E questo, man mano che la data si avvicina, rende sempre più palpabili i timori di saccheggi e violenze ai danni di una città già troppe volte sfregiata, anche di recente e persino quando ad affollare le strade e le piazze non erano appuntamenti politici ma eventi sportivi. La tensioni è alle stelle e certo non aiutano a ridimensionarla voci e boatos che accrediterebbero l’esistenza di un ordine impartito ai nostri agenti a tenere un atteggiamento passivo. Un brutto film che già in passato ha finito per frustrare lo spirito degli uomini in divisa e per mortificare il senso di giustizia dei cittadini di fronte alle violenze. Sul punto è intervenuta Giorgia Meloni:  «Notizie di stampa – ha scritto su Fb – riportano oggi che sarebbe stato dato l’ordine alle nostre Forze dell’Ordine di subire, senza reagire, in caso di violenze dei soliti teppisti che manifesteranno in piazza a Roma il 25 marzo. Chiediamo al ministro Minniti – ha aggiunto la leader di FdI-An – di smentire immediatamente questa notizia o Fratelli d’Italia agirà in ogni sede politica e legale contro chi ha impartito queste direttive deliranti che mettono a rischio l’incolumità dei nostri uomini in divisa e la sicurezza dei nostri cittadini».
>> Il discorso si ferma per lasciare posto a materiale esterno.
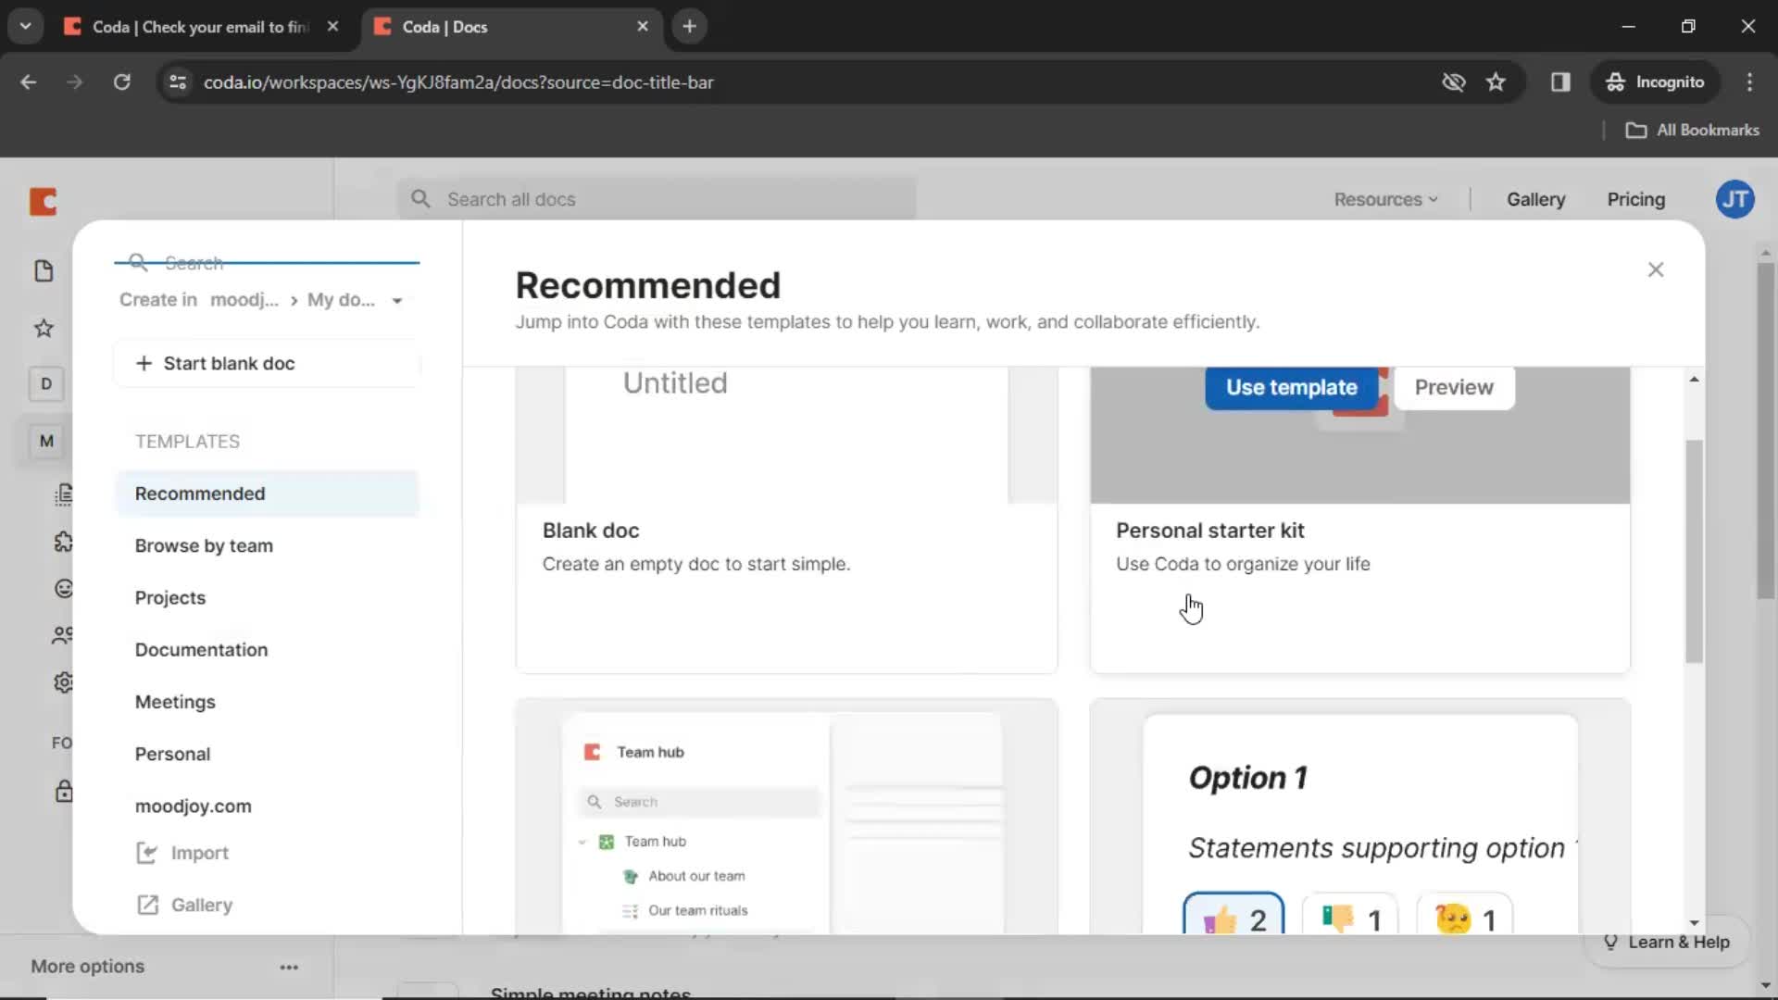Click 'Preview' for Personal starter kit

tap(1453, 387)
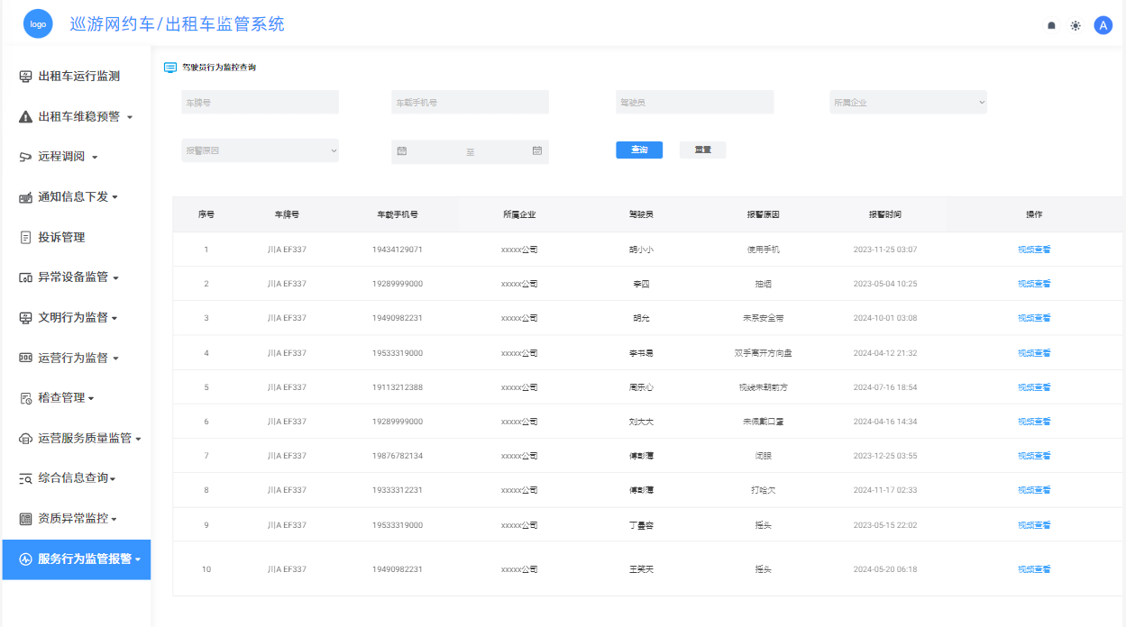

Timore per l’azione dei black bloc

Per la cronaca, il 25 marzo a Roma sono attesi una quarantina tra capi di Stato, di governo e vertici della Ue. Quattro, invece, i cortei anti-europeisti già annunciati, sia a destra sia a sinistra. Ma a preoccupare è soprattutto la galassia della sinistra antagonista e no global, stimata in circa in 8mila persone con annesso sbarco di black bloc e devastatori. Giorgia Meloni, sarà invece impegnata in una manifestazione all’Angelicum: «Abbiamo deciso di manifestare senza scendere in piazza», ha spiegato per sottolineare che è possibile essere critici con la Ue senza per questo contribuire a fomentare violenze e disordini.